Now that that New York Times Civil War blog Disunion is discussing terms “Civil War” and “War of the Rebellion,” I thought perhaps I could be timely for once and drag out this old, unpublished post on the transition of name from “War of the Rebellion” to “Civil War,” which I suggest has at least something to do with the early 20th century scholarly consensus that the Civil War was not fought over slavery.
During Reconstruction, the accepted name from the federal government’s perspective was the “War of the Rebellion.” Two massive federal government publications put their imprimatur on this phrasing. The Congressional series usually shortened to the Official Record is actually entitled The War of the Rebellion: a Compilation of the Official Records of the Union and Confederate Armies. Issued from 1880 to 1901 in four series, the War of the Rebellion‘s 69 volumes (excluding indexes and counting volumes issued in multiple parts as single volumes) feature the words “WAR OF THE REBELLION” and the descriptors trailing the colon in the largest type on the title page (at least in the 30 or so copies I’ve checked). Likewise, the two-volume, 6-part official medical history of the war, published from 1870-1880, is entitled The Medical and Surgical History of the War of the Rebellion (1861-1865). From a book perspective, the designation “two-volume” is a misnomer. Each of the six parts exceeds a thousand pages. But again, the expense of print was not wasted–until the victor’s ideological efforts demanded revision. When historians today in their citation remove phrase War of the Rebellion and shorten the title to Medical and Surgical History, they accept the 20th century revision that changed the predominant federal designation War of the Rebellion into the Civil War.
As these mountains of paper began to molder (most are printed on acidic paper), the term Civil War was rising in prominence, as New York Times notes about well-known Century series. But the government branches took a while longer to come around. The Senate appears to have settled the issue in January of 1907, at least according to two reports about a debate on the term according to a Pension Bill. On the Chronicling America site from the Library of Congress, see Pension Bill on this page and Capitol Gossip: “It was the ‘Civil War’ “ in the Washington Herald.
The group hug on Capitol Hill did not settle the issue for the executive branch. According to Michael P. Musick, the War Department developed an official policy only in 1912, after a school superintendent in Kingsbury County, South Dakota inquired. The bureaucrats issued a sensible policy: “An official memorandum of December 5, 1912, distributed to the clerks of the department, stipulated that when any choice was allowed, ‘Civil War’ would be used in preference to ‘War of the Rebellion.’ ” In some situations “any choice” may not be appropriate. See “Civil War Records: A War by Any Other Name,” Prologue 27: 2 (1995), which is posted at the National Archives.
Two decades after the bureaucrats reached consensus, scholars in learned journals began sniping at each other with viciousness. Robert Hughes in ” ‘Civil War’ and/or ‘War Between the States’ ” (The William and Mary Quarterly 15 , 41-44, JSTOR link) sets up as his straw woman, an un-named Virginia historian from the United Daughters of the Confederacy. She—and her gender is treated as important—argues that “Civil War” is a misnomer because the states were separate legal entities at the start of the war. Hughes responds to her objections against “Civil War”: “Now let us see how far feminine fancies comport with the fact” (41). Ouch. According to Hughes, the UDC historian mis-quotes an opinion of Supreme Justice Robert Grier by omitting the word “civil” before the word “war.” Hughes, who claims that he is not dogmatic, asserts that individual’s “primary allegiance” was to the state before the passage of the 14th amendment.

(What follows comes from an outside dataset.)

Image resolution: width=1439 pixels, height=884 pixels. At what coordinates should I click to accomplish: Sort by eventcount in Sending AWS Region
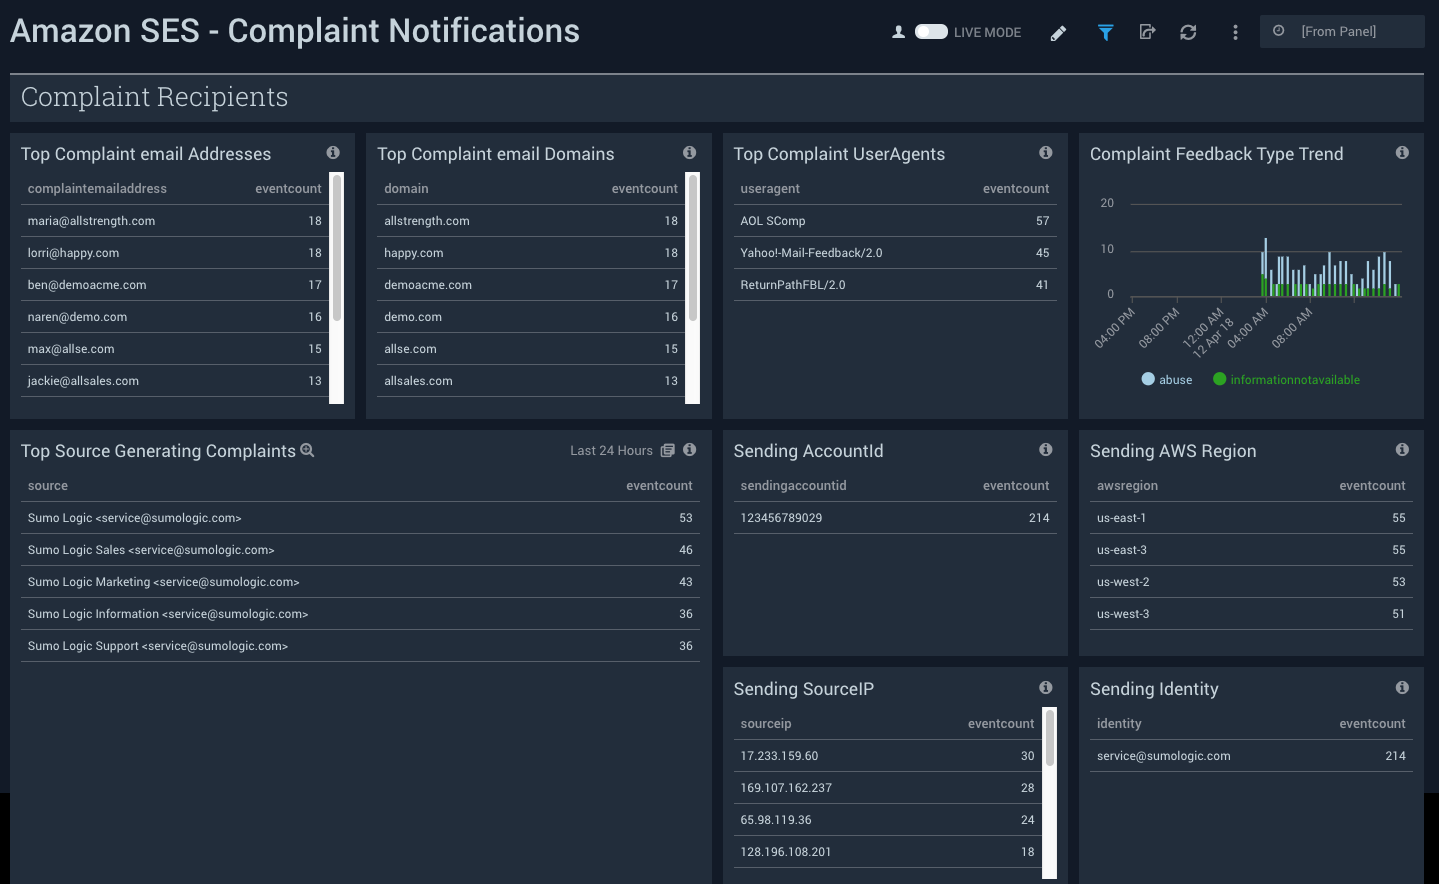1372,486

That is, Hughes (according to Robert Winston) accepts the claim of Southern apologist Alexander M. Stephens’s A Constitutional View of the Late War between the States; its Causes, Character, Conduct and Results (1868-1870). See “Was the American Conflict a War between States?” Social Forces 13 (1935) at JSTOR link, 379-82. According to Winston, “until Stephens’s discovery all southerners called the war a civil conflict” (382). Because war-making power in the Constitutional system devolved to the federal government and because “No state, as a state, declared war on any other state”–it is a Civil War. Winston objects to the term “War Between the States” as post-facto assertion that derives from Stephens’s emphasis on states’ rights. Winston notes the use of “Civil War” in Poole’s Abridged Index to Periodical Literature and the National Biographical Dictionary to bolster his case.
“War of the Rebellion” is now more or less forgotten except among historians and Civil War afficionados, but I do think it’s worth considering that Hughes and Winston are silent on the revival of state prerogatives. All three (Stephens, Winston, Hughes) participate in the early 20th century’s scholarly ideological fixation that the Civil War was fought not over slavery but over states’ rights.